There are many styles of travel writing, from the journalistic to the literary, to memoir, which can be both serious and humorous. Journalistic approaches to travel writing might explore a place’s history, politics, people, and culture in a measured and well-researched way, providing the reader with a realistic and well-informed account of what the place is like. More literary approaches to travel writing tend to be more personal, reflecting on the author’s personal response to a particular place or journey, which might be presented as a daily journal or a more expansive narrative.
Types of travel writing
Travel writing is a fertile form of non-fiction, which intersects with other subjects, like nature, history, adventure, memoir, and food. While one travel book might paint a famous, familiar city in a new light, another might describe a treacherous journey through a little-known and isolated mountainscape, while another might delight you with sensory descriptions of a country’s delicacies, and another might entertain you with witty observations about a place or regale anecdotes of a holiday gone horribly wrong.
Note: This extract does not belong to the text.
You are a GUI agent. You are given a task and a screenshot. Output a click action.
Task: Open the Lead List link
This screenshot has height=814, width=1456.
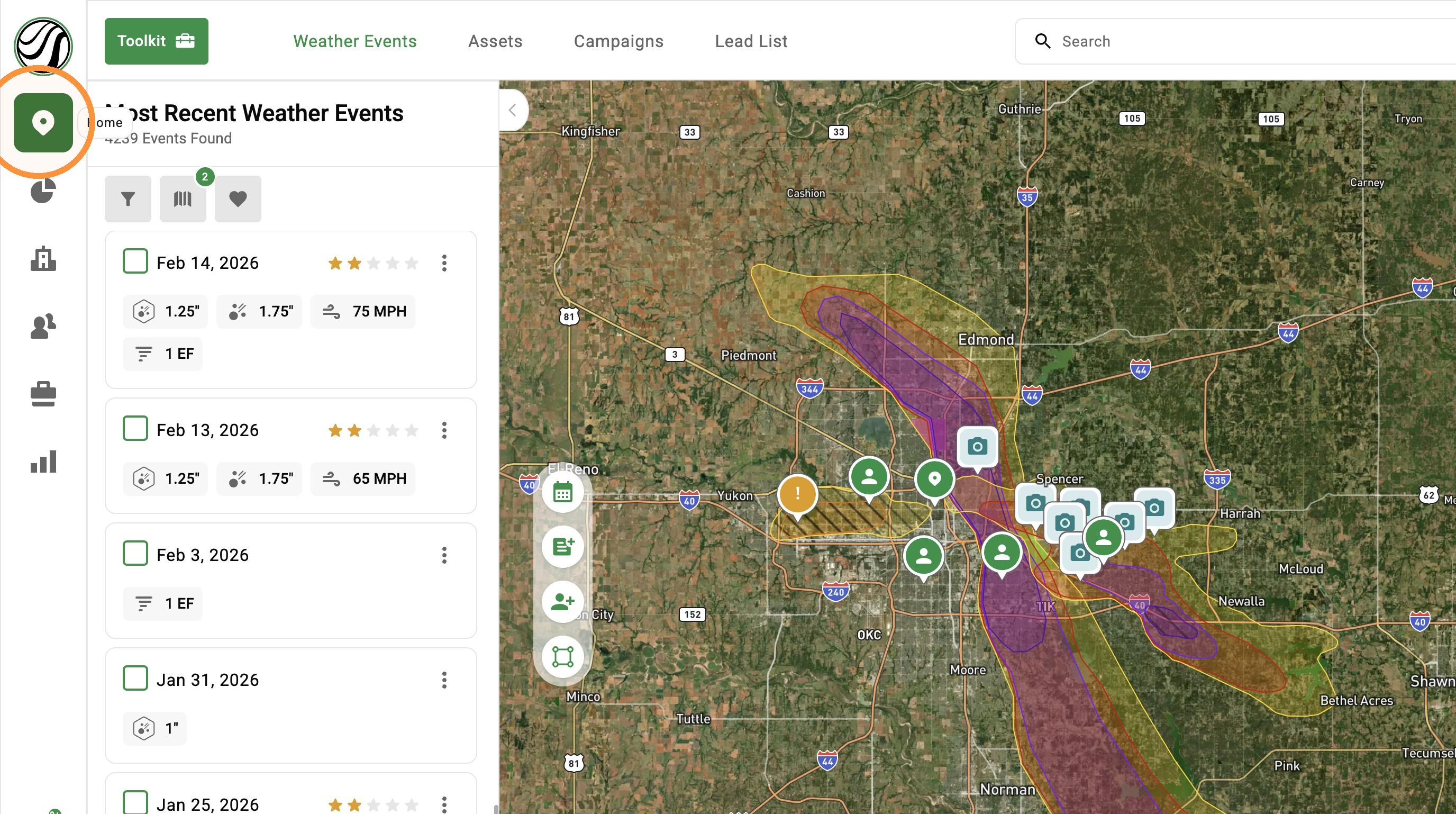751,41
Travel writing can take readers from the hostile shores of Scotland, to the bustling streets of Mexico City, to the wild Australian outback, all focusing on different things — the natural landscape, the writer’s emotional response to the place, the unique food and fauna, or the local people.
As travel writing is so broad, readers usually come to it for different reasons. They might be interested in deepening their understanding of a specific country’s culture, they might want to learn more about a cuisine, they might want to immerse themselves in the colours, smells and noises of a far-flung city or wild landscape, and they might want to be entertained as well as informed.
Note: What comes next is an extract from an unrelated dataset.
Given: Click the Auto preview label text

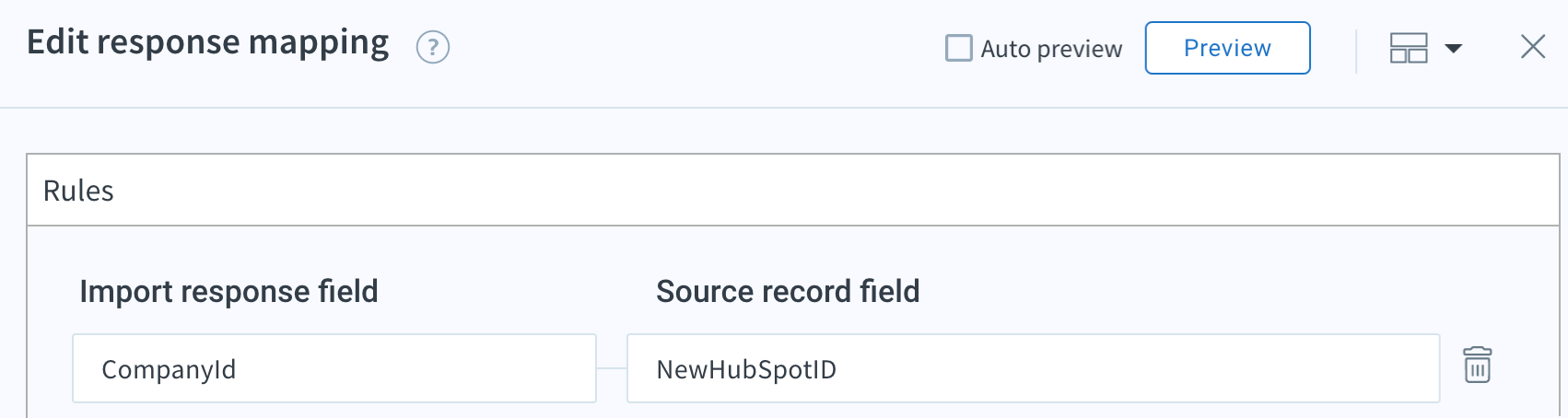Looking at the screenshot, I should point(1051,49).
What travel writing includes
It’s important that travel writing shows, not tells. Readers want to be immersed in a place, feeling as if they are there with the narrator, and in order to do that, an author must make sure that their writing is rich with description, using vivid language to tell compelling stories and paint colourful scenes.
Travel writing should speak to the senses – drawing out beautiful, surprising and entertaining descriptions of sight, smell, taste, sounds, and touch. Travel writing often combines different types of descriptions, from amusing anecdotes, to historical details, to flashbacks from the author’s own memories, to close-ups of minute details, to long shots of impressive vistas and scenes.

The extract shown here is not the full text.